[Source text — start]

From: Mad Max Beyond Thunderdome (1985)
The nominal title song and first single from Mad Max Beyond Thunderdome found Turner on a hot streak immediately after Private Dancer and making her mark as a formidable movie villain. Another one penned by the “What’s Love Got to Do With It” team of Terry Britten and Graham Lyle, the track built with a taut dynamic leading up to its chorale conclusion, but none of the production elements affected Turner’s dominance, giving the song a life of its own away from the film.
7. “The Acid Queen”
From: The Acid Queen (1975)
If anyone had forgotten how good Turner was, her cameo as the Acid Queen in Ken Russells’ film verison of the Who‘s Tommy was a welcome smack upside the head. The funky arrangement for this remake was polarizing back then (and, depending on your mood, still sounds wonky), but Turner imbued the version with rocking authority quite different from Roger Daltrey‘s 1969 original, at once beguiling and threatening. It’s a good, if different, trip.

[Source text — finish]

* Instructions to follow *
Which years appear in the Turner song text above? The records that follow have nothing to do with the Turner song text.

[Information shown — start]

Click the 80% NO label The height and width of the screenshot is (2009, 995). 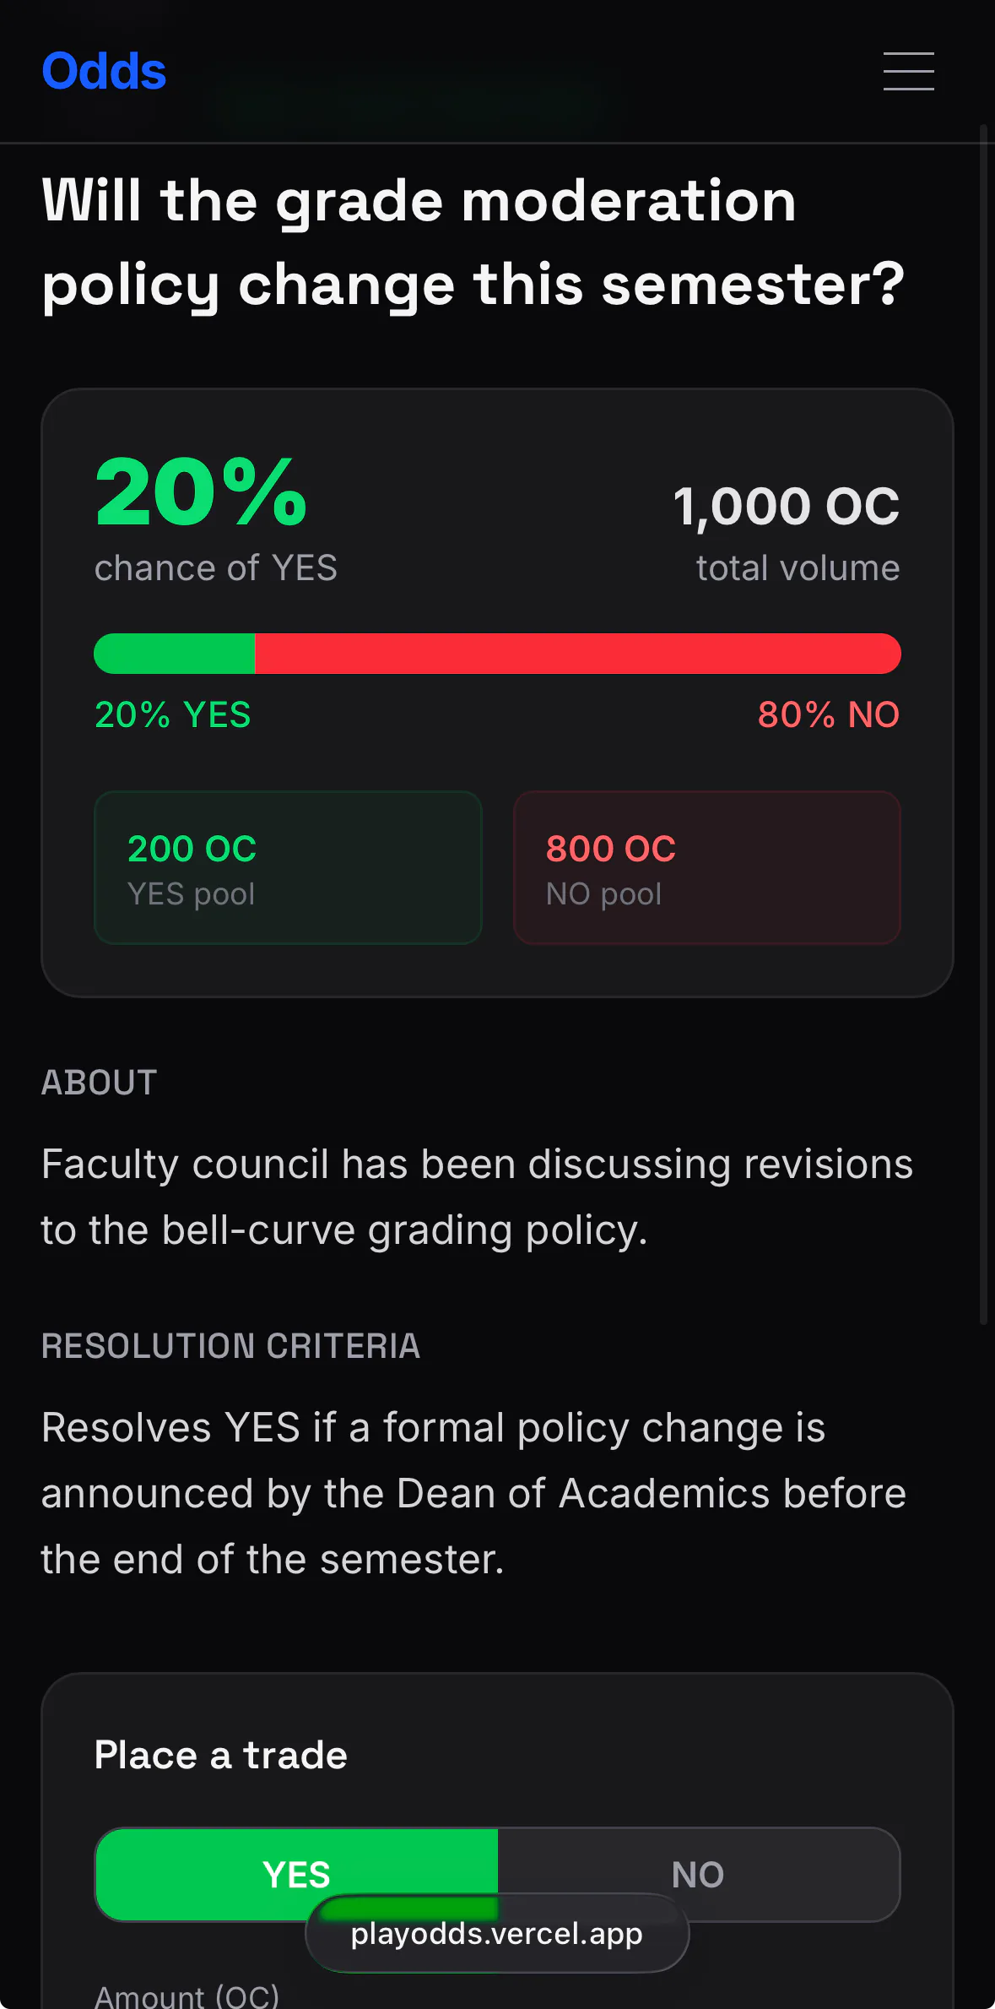tap(829, 714)
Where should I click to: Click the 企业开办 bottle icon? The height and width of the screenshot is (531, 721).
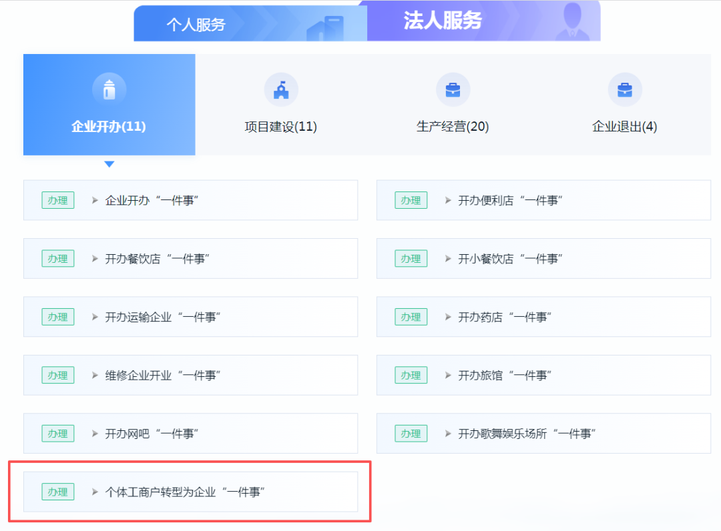coord(109,89)
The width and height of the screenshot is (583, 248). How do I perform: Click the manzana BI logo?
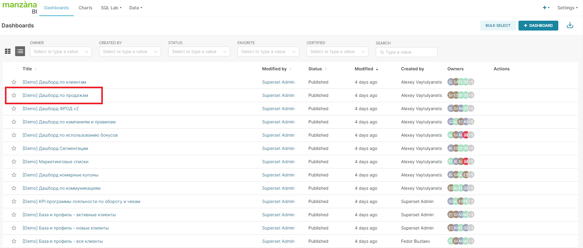point(20,7)
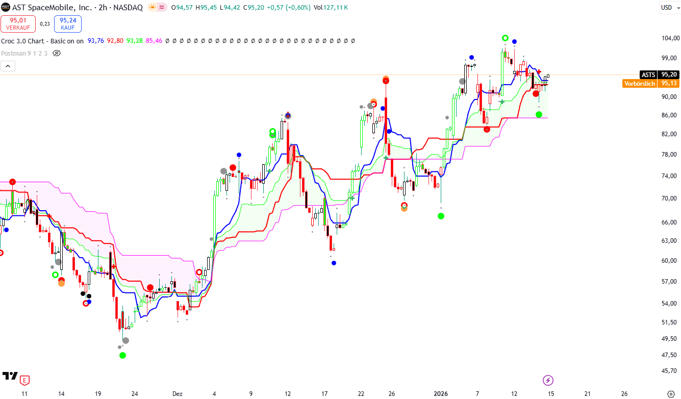Click the blue 93,76 indicator value
The height and width of the screenshot is (399, 681).
(x=95, y=41)
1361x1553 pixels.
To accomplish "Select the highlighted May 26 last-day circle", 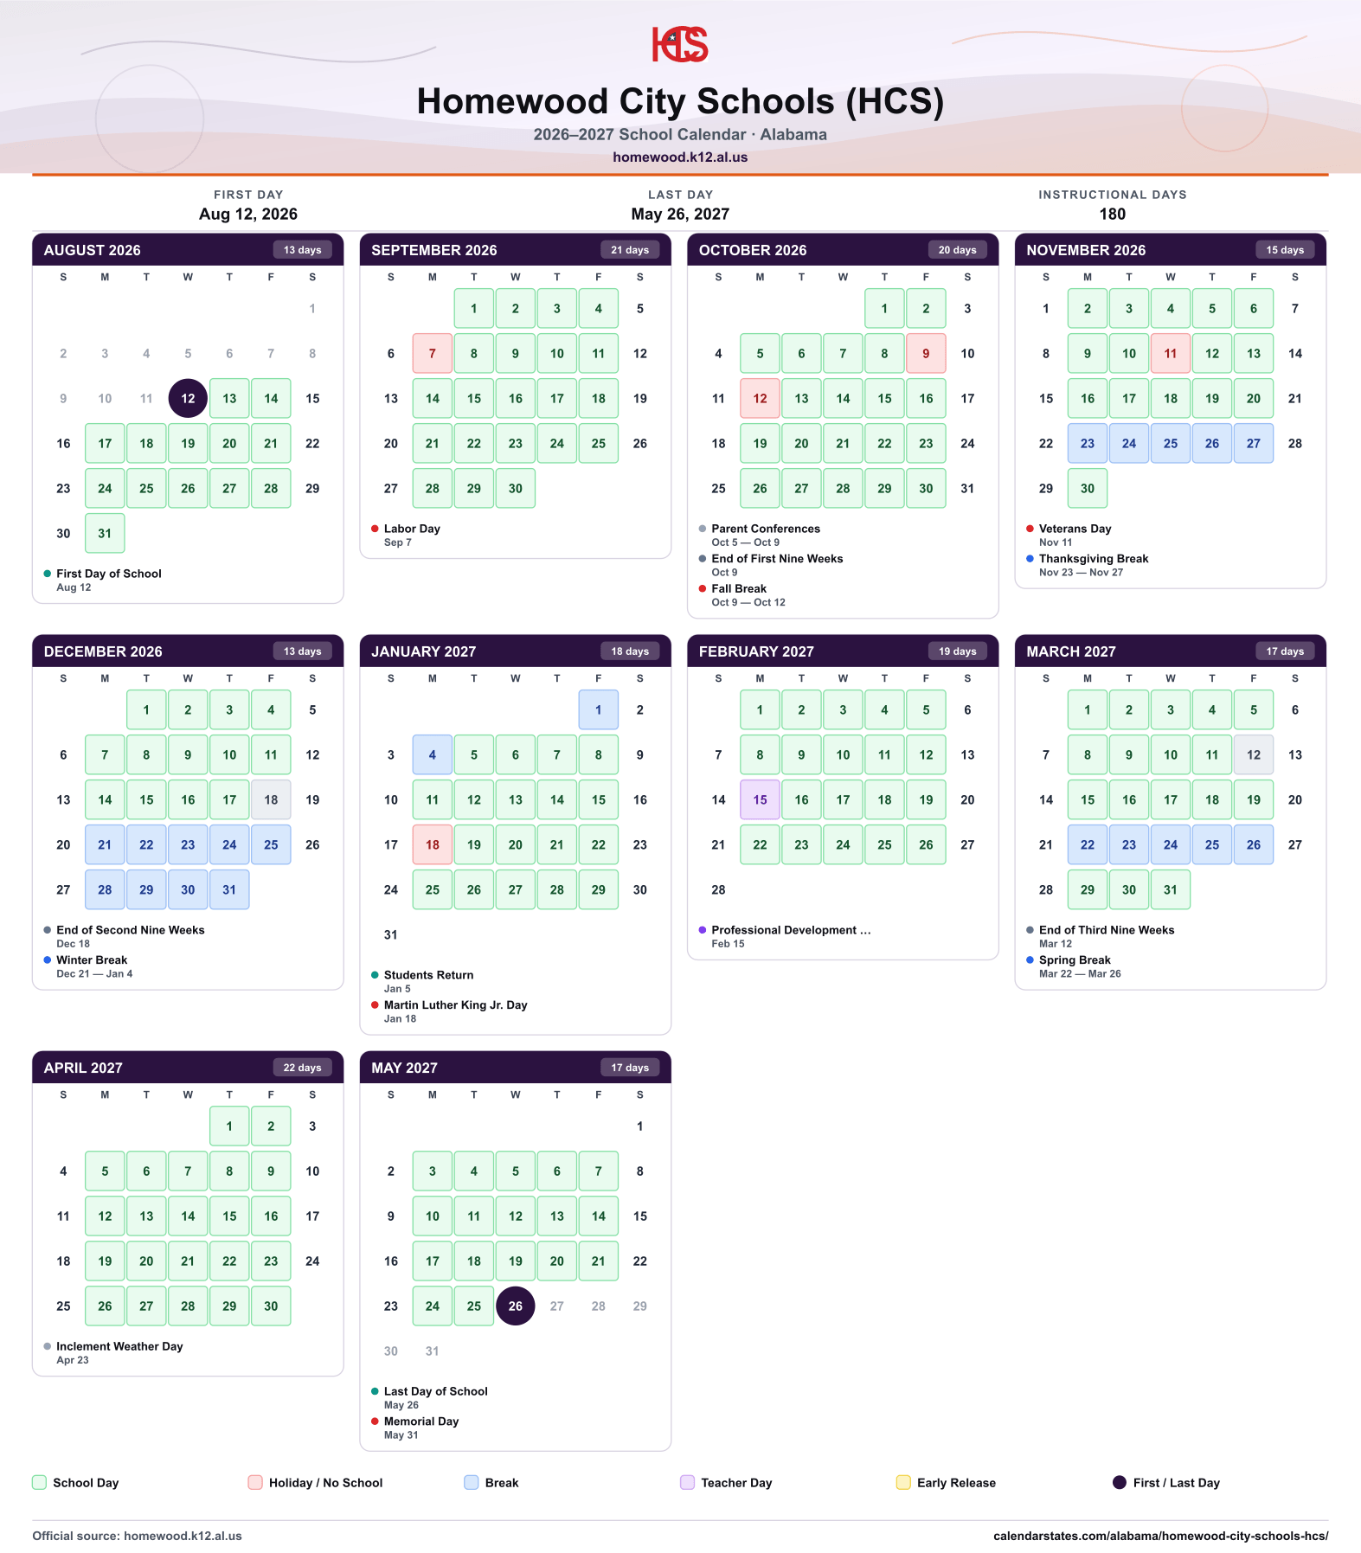I will pyautogui.click(x=516, y=1306).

[Information shown — finish]

* Task solution *
1985, 1975, 1969